Dice lei – una signora di mezza età, un’attività in proprio, soddisfacente, una famiglia, un conto in banca, una casa, una macchina, e tanto ancora – a lui – senzatetto, una borsa i soli averi, una prospettiva assai incerta, un cartone il giaciglio, il lavoro la passione – si vede che sei felice, tu hai tutto! a veemente sostegno della propria infelicità.
Mascella rasoterra, occhi strabuzzati, i suoi di lui, s’apre il varco già di colpo alla più selvaggia speculazione di stampo filosofico: quell’uno che non ha niente è felice e perciò ha tutto o è felice di suo e pertanto si trova ad avere tutto rispetto a colui che tutto ha, ma non lei, la felicità, perché lei è già tutto ciò che serve? E chi non l’avesse è perché vi è nato senza, cioè privato dalle origini, in quella corsa assai folle dei giorni nostri alla spiegazione d’ogni affare nei termini esclusivi di una sacra genetica, e così è destinato, viva forza, a una vita di sofferenza come insegna pur la religione? O è forse lei, la sofferenza, un’invenzione della stessa, a sentire il Maggi frate eretico, quando dice che è già lei, la religione, a “presentarci un Dio che proibisce quello che piace e che dà piacere alla vita e obbliga a tutto quello che è penoso, ed è per questo che rischiamo forse di non essere pienamente felici”? Ai professori la competenza, si dice lui un po’ confuso, non è mio né il piacere né il terreno delle platoniche esternazioni, chiedo venia.
Mentre lei si allontana lui rimane lì, sulla panchina, con le parole appena udite a fargli compagnia. Non ci aveva mai pensato, seriamente, alla felicità e cosa fosse. Ne parlano, ne scrivono, la trattano dalla notte dei tempi, ma a viverla pare utopia. Tutti la desiderano, tutti la mirano, lei è l’oro degli alchimisti, lei il lapis exillis del Sacro Graal, lei è la panacea di Asclepio, chi la vive non la riconosce, i suoi volti sono tanti, non è mai uno solo, e lui evita di pittarli per non andare a rinforzare le fila di chi già la definisce. Forse, serve al caso, pensa lui ingenuo indagatore, per risolverlo il gran problema dell’infelicità tal ingombrante, eliminare ogni dolore dall’umana esistenza, ma che ne sarebbe del piacere d’un masochista appassionato, che proprio in lui trova somma la soddisfazione?
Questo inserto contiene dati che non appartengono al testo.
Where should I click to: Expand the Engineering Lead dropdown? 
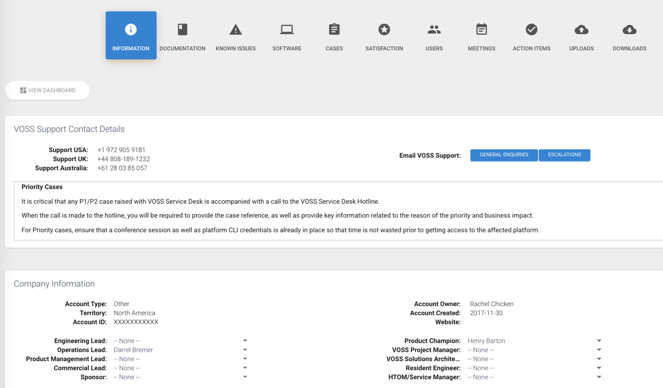click(x=245, y=341)
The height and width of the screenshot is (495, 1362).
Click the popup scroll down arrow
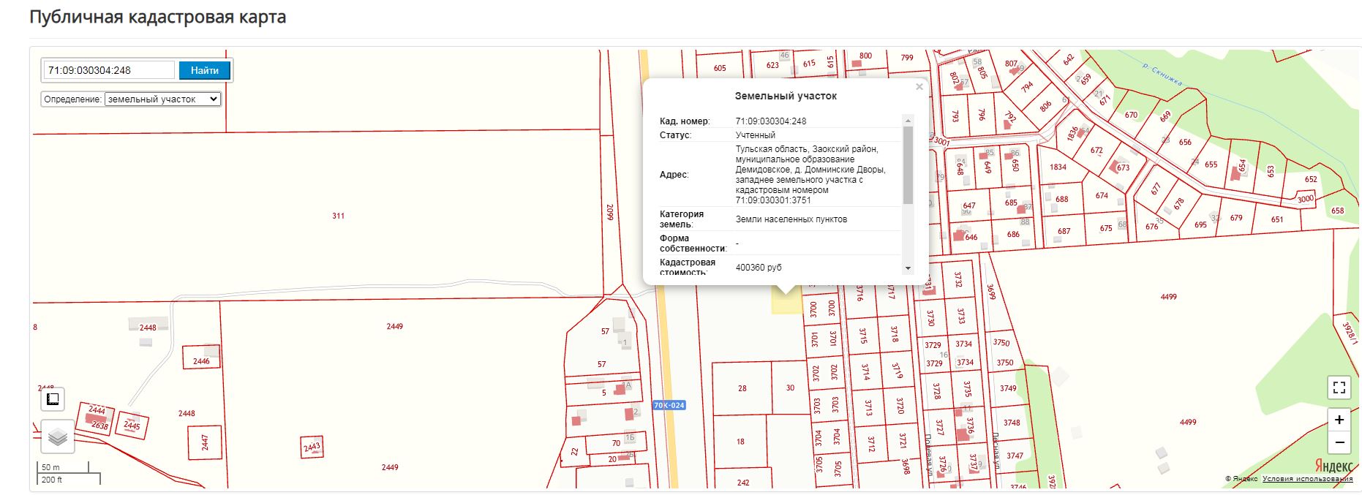point(908,268)
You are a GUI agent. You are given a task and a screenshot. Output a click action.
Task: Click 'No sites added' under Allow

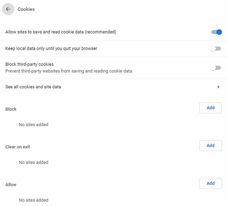34,200
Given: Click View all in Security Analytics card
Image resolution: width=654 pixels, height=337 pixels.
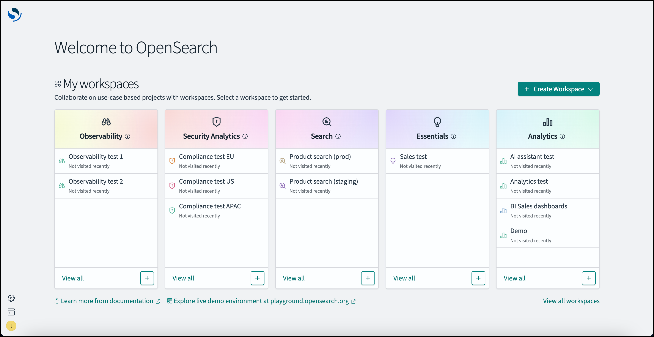Looking at the screenshot, I should pos(183,278).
Pur scacciando la sofferenza, pensa ancora, fosse lei il vero ostacolo, che ne sarebbe di una valle senza lacrime e il piacere delle sue croci tanto care alla religione gran patrimonio culturale delle genti pie e devote? Stesso vanto tocca in sorte al lamento e al piagnisteo… è assai difficile di già pensare una vita senza loro e il piacere di un’occupazione sì lucrosa di noi umani.
Pensa lui a questo punto, ora pure affaticato, che miglior cosa è lasciare il mondo nello stato in cui si trova. Il piacere è già dentro ogni affare che trattiamo, ogni azione che compiamo, ogni luogo che abitiamo, che sia quiete o lamento. La felicità dea incompresa dentro il cuore è già sovrana. Dalle vesti sì cangianti attende solo d’esser vista e, come il cielo dopo la tempesta apre il cuore all’occhio stanco, lei infonde il suo calore e trasforma anche il dolore, quello vero, di un’anima sol prigioniera d’una mente sempre illusa.